[What is needed]
Restate word for word the lines below that run from the one holding "This screenshot has width=980, height=297." through the one holding "Click the Ο.Φ.Η. club emblem", inclusive. Pictures don't belong in the copy.
━━━━━━
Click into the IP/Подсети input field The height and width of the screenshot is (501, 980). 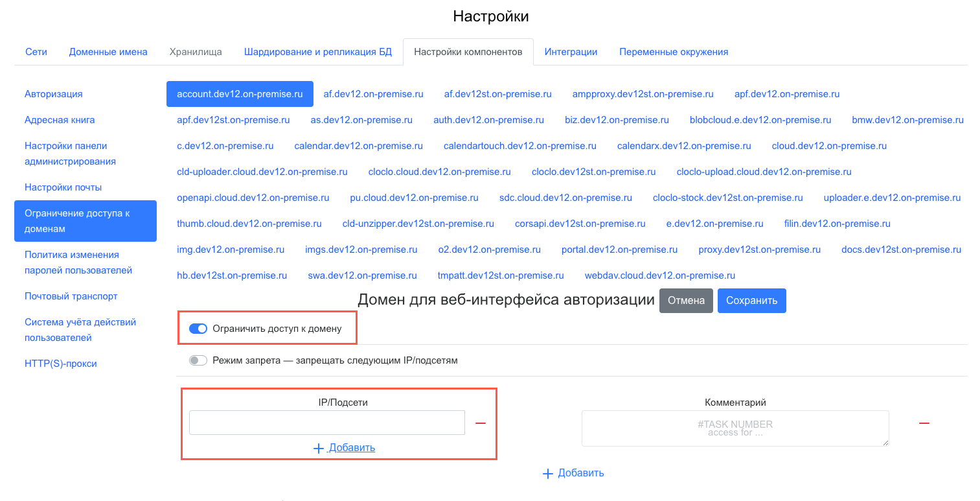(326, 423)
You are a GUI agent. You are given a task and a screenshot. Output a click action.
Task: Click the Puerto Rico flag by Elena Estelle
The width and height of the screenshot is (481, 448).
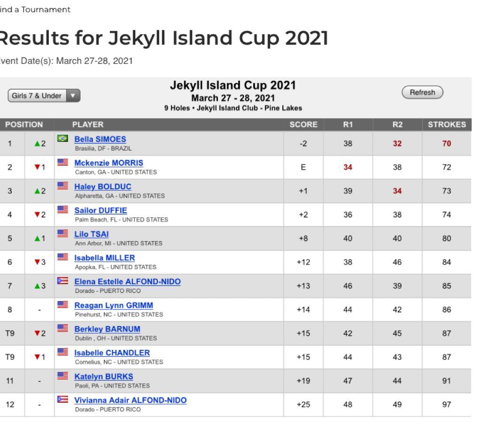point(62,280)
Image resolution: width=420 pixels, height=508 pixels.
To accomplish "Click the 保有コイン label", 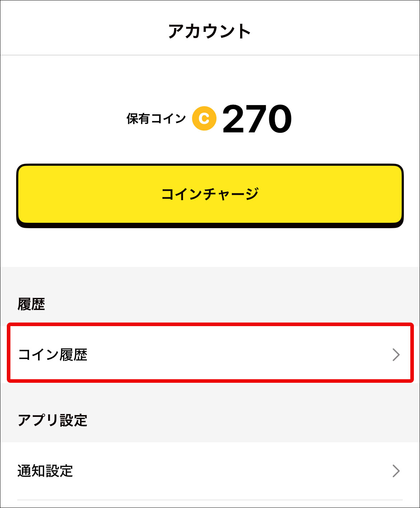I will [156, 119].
━━━━━━
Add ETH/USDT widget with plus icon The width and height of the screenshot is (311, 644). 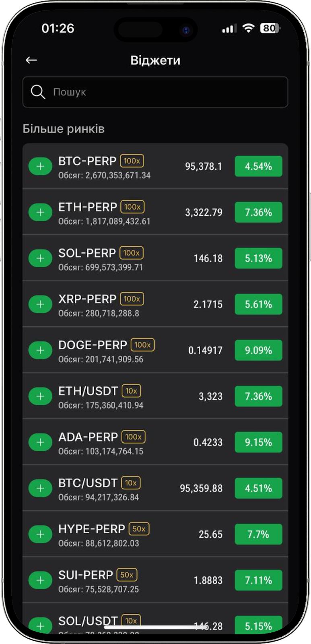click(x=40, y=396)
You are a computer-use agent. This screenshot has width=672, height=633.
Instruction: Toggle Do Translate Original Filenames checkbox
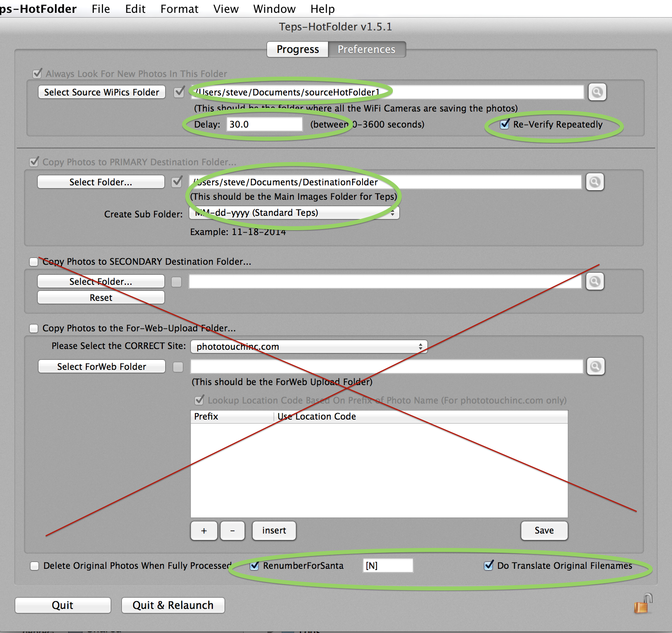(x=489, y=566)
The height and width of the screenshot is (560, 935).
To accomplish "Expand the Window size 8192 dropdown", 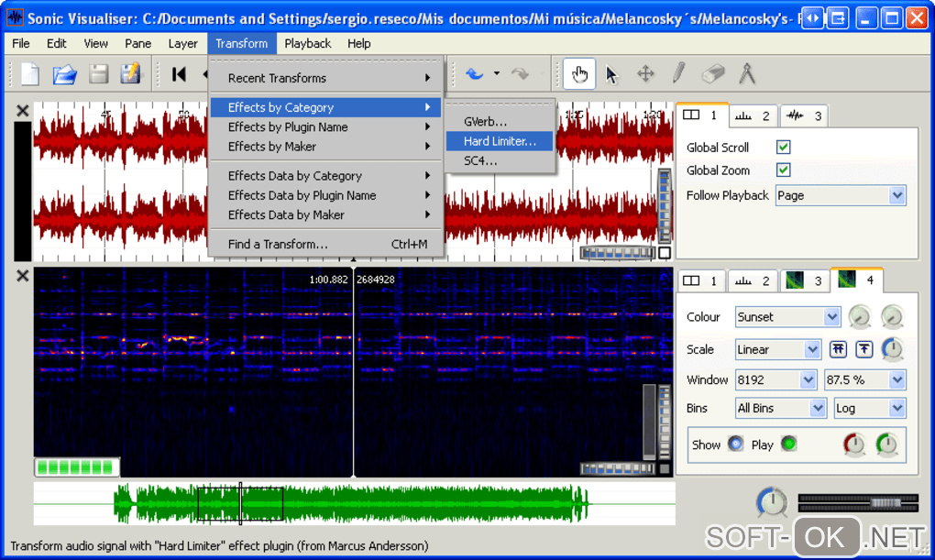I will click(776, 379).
━━━━━━
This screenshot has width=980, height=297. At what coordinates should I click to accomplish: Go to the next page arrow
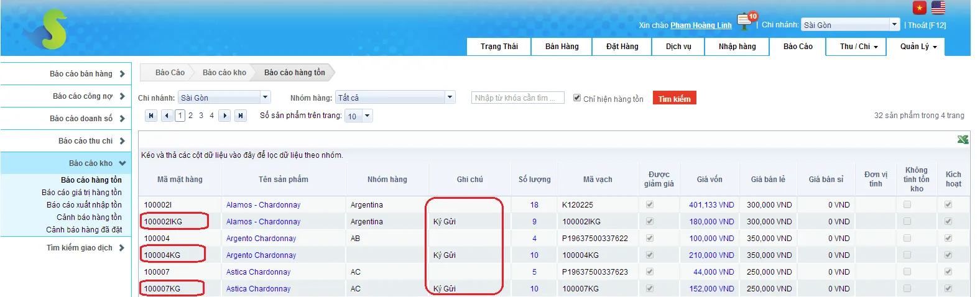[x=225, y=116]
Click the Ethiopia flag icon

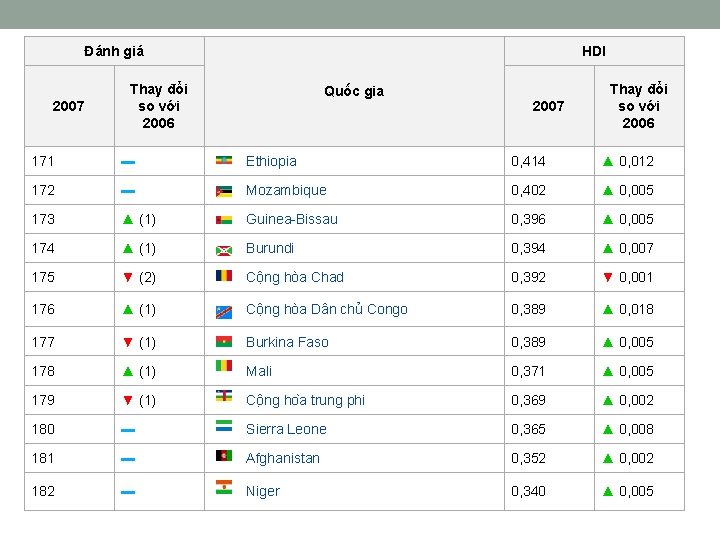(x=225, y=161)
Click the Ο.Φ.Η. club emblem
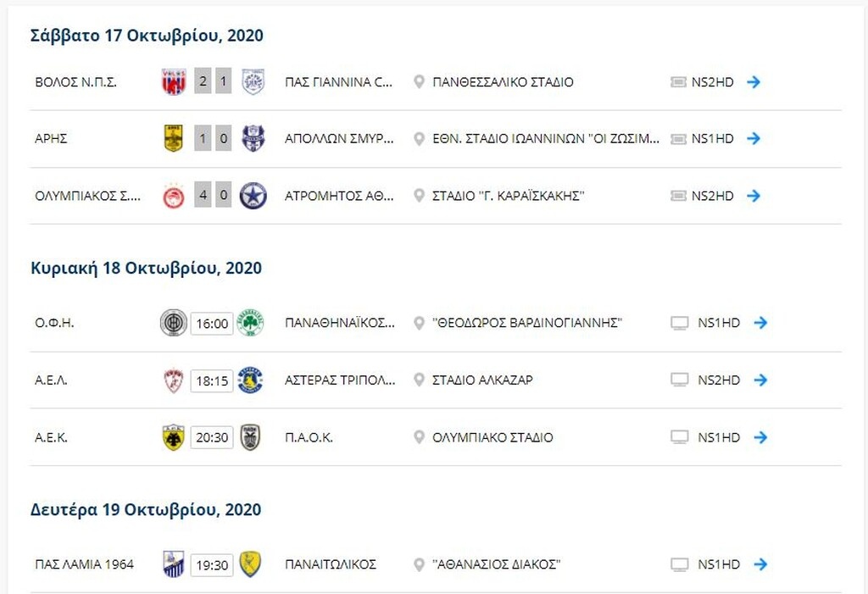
━━━━━━
[Completed exercise]
This screenshot has width=980, height=297. At what coordinates should I click to accomplish: Go to the next page arrow
[x=225, y=116]
Click the Ethiopia flag icon

(x=225, y=161)
Click the Ο.Φ.Η. club emblem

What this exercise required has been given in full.